Really? But what about Fall Blau? The Luftwaffe? Lack of fuel seems to have affected the war a lot - at the very least I imagine more oil would make Germany more dangerous...
See my edit. Add to this case. Russian geography, weather, American LOGISTICS training and help, and Allied manufacturing cycles. Machines wear out, training is perishable, and the enemy is there. If he can outdie you, he wins (WW I; western front, Germans run out of soldiers by 1918.). Guess what is not in the 1943-44-45 German draft cohorts for Russia? Sons of WW I KIAs as casualty replacements for current WW II KIAs. Their fathers were killed in France 1916-1918. And... if he, the enemy, gets smarter and fights better than you, (*Red Army 1944), your goose is definitely cooked if you are German. Add this... The Russians are motivated by two most basic and strong human imperatives... survival and REVENGE.

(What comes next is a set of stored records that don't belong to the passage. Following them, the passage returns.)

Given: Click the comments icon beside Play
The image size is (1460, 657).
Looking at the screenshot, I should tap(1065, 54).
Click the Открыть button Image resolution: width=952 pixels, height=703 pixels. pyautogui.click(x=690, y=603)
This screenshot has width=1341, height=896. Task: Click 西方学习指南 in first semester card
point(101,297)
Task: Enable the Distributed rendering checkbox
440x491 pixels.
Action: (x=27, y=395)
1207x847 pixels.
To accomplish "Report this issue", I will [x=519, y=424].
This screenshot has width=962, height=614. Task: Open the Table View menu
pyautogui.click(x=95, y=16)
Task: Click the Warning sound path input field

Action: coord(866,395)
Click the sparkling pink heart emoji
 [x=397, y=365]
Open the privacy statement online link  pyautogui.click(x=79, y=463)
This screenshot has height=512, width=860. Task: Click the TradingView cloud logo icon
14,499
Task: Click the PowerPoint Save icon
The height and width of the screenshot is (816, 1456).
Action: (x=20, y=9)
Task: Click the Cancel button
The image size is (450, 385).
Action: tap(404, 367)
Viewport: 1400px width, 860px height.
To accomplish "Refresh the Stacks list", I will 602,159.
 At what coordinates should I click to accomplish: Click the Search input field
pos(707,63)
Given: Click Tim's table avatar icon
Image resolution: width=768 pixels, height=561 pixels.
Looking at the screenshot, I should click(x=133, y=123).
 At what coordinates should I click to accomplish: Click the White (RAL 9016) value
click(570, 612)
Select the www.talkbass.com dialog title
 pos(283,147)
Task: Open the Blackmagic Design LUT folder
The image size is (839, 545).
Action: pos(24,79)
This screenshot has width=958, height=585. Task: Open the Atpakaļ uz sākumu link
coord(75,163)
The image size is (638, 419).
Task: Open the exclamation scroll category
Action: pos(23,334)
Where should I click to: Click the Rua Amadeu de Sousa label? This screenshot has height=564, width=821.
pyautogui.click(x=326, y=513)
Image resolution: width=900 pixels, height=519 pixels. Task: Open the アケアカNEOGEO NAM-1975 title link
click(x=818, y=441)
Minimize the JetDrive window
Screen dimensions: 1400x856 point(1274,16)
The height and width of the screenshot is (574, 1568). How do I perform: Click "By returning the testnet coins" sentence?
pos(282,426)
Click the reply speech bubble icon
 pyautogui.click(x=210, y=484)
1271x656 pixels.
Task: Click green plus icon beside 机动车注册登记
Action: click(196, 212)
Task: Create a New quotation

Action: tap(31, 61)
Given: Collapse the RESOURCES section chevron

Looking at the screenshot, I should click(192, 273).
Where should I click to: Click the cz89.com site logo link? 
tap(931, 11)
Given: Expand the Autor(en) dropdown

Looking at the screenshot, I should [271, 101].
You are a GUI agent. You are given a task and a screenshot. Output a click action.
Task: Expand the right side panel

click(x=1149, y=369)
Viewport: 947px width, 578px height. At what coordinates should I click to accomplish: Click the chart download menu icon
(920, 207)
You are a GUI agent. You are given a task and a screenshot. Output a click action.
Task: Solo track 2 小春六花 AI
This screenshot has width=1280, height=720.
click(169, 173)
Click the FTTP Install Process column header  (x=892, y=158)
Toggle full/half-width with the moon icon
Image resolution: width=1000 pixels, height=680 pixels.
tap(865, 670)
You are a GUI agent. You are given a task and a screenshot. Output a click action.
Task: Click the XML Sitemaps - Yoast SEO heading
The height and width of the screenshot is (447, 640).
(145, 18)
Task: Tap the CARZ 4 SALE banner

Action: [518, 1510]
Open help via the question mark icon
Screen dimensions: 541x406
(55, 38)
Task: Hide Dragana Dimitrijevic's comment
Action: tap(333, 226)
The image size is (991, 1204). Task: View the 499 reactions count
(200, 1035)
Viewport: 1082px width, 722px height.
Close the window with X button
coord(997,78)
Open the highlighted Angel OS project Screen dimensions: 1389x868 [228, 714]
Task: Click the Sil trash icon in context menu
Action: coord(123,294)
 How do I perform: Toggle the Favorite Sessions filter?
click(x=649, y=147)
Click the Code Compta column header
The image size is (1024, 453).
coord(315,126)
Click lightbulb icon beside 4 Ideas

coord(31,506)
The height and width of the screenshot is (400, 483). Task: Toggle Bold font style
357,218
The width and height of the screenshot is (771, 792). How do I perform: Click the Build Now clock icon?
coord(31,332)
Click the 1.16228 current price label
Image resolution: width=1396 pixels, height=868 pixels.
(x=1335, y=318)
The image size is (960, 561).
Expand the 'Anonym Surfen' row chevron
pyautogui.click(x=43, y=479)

EDIT: Slave labor is not as efficient as motivated factory workers, and what good does oil do one if the products produced are junk in battle? Take a look at the ACTUAL exchange ratios in one category, Allied vs. German tanks in the year 1944. From American records the US Army lost about ~1,300 Shermans ir-repairable due to battle damage in France. In theater (France) in the same campaign, the Germans lost roughly the same number of Panthers to US action. Tank vs tank. Not too good. I think the exchange ratios against the T-34 were a bit more lopsided, something like 1.3 T-34s for every Panther, but the Russians were more tank aggressive and dependent in their combined arms drill. The point is, what good was oil to a defender who did not have to move much in comparison to his attacker? Not much. Germans in the attack were not all that efficient past 1943 either. They had the oil stocks for Kursk and initially for the Bulge. Results? The defenders used hasty defense obstacles, terrain, and better combined arms to snuff the two offensives before they could really get started and went on to bulldozerkrieg their ways forward.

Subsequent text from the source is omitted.